Invesco Canada blog

Insights, commentary and investing expertise

Matt Dennis | August 16, 2016

Brexit clouds the international growth lens

Prior to the Brexit decision on June 23, global economic, financial and geopolitical conditions were fragile and arguably fraught with no shortage of uncertainty. The outcome of Britain’s referendum vote was therefore anything but welcome, catching many by surprise. Since then:

  • We’ve seen further cuts to global growth expectations
  • The dollar has rallied, reclaiming some of the ground lost through the spring as incremental Federal Reserve (Fed) hike expectations were pushed out
  • Bond prices have been bid up, recently taking yields to lows not seen in more than a century, according to market historians, given the increase in uncertainty and expectations of further monetary easing
  • Global share prices have risen over the past few weeks after a dramatic but short-lived decline

The dislocation in the bond and equity markets over the past few weeks is difficult to reconcile.

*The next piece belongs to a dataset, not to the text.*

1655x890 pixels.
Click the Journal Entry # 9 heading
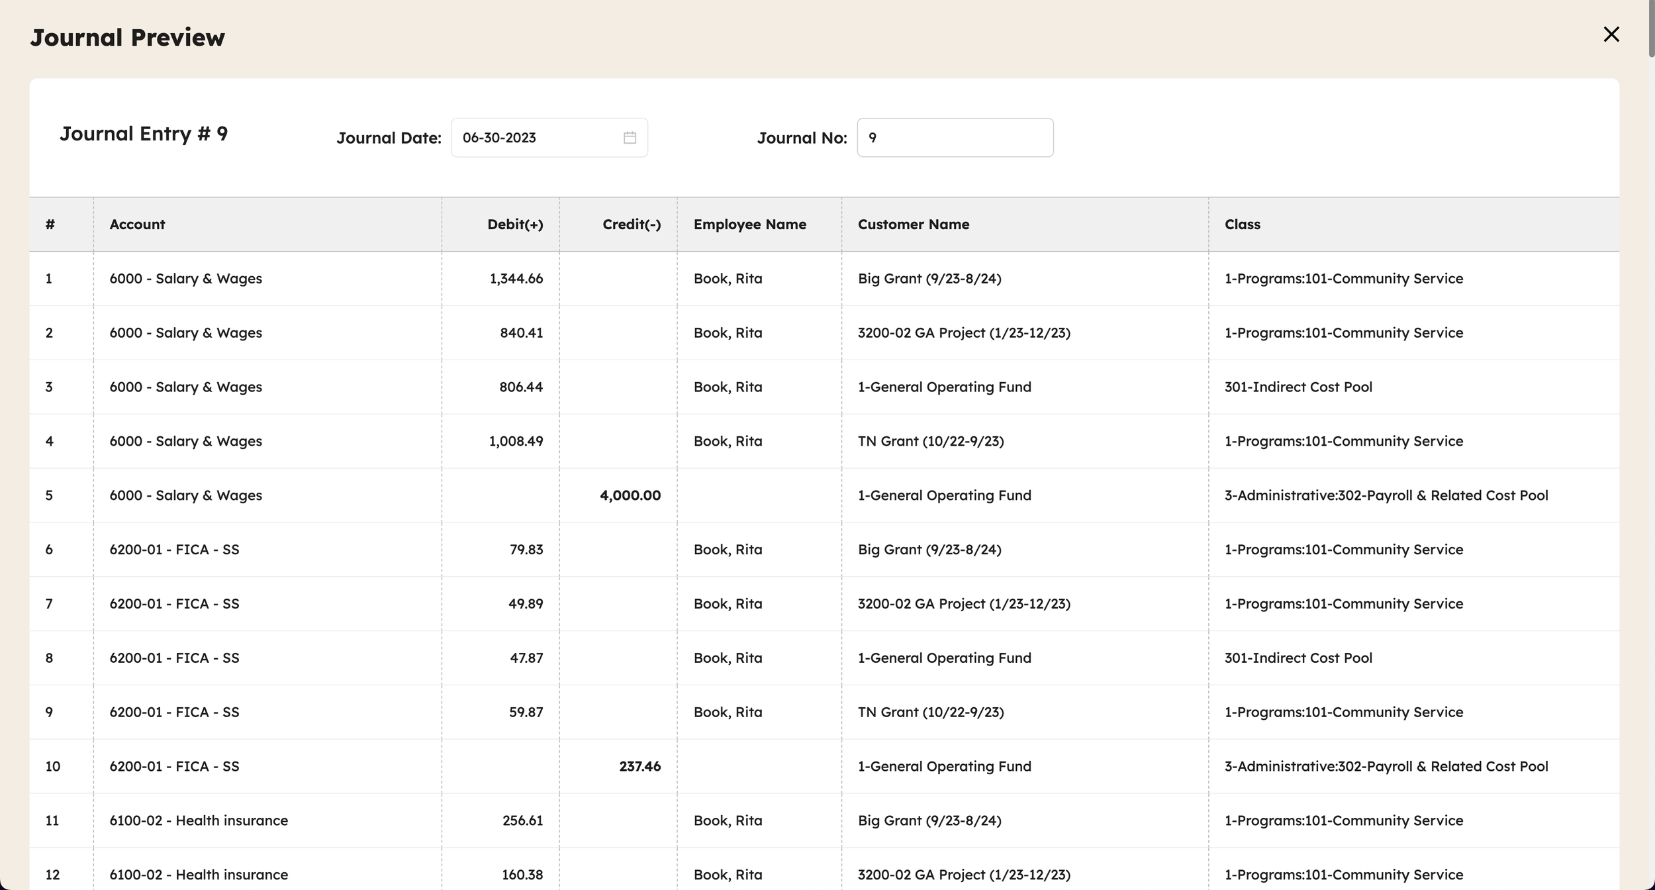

However, both appear to be anticipating delayed incremental Fed intervention, further deposit rate cuts and the extension of quantitative easing in Europe, as growth, inflation and interest-rate outlooks have taken yet another step lower after the Brexit vote.

“EQV” in the broad market

Looking at the current broad market landscape through our Earnings, Quality and Valuation (EQV) lens, we observe the following:

  • It’s concerning that the main driver of equity performance since the U.K. referendum appears to be falling bond yields, which reflect lower growth and inflation expectations – key inputs into earnings and cash flows
  • Corporate balance sheets and returns on capital have deteriorated in the past 12 months, as management teams have increased leverage to buy back shares or fund dividend payouts, a manufactured form of return that began to look played out earlier this year
  • Led by an extended U.S. equity market, global valuations offer little room for error should growth disappoint further. Global valuation multiples are full-to-expensive, whether prospective or adjusted, or based on cash, earnings or assets

In short, the EQV data points we are seeing across the market are less than inspiring at this juncture, making the task of deploying capital with one eye on positive return potential and the other on capital preservation all the more challenging None of this changes our bottom-up stock-picking discipline. We believe our high-conviction approach, focused on fundamental company research, can benefit investors over the long term.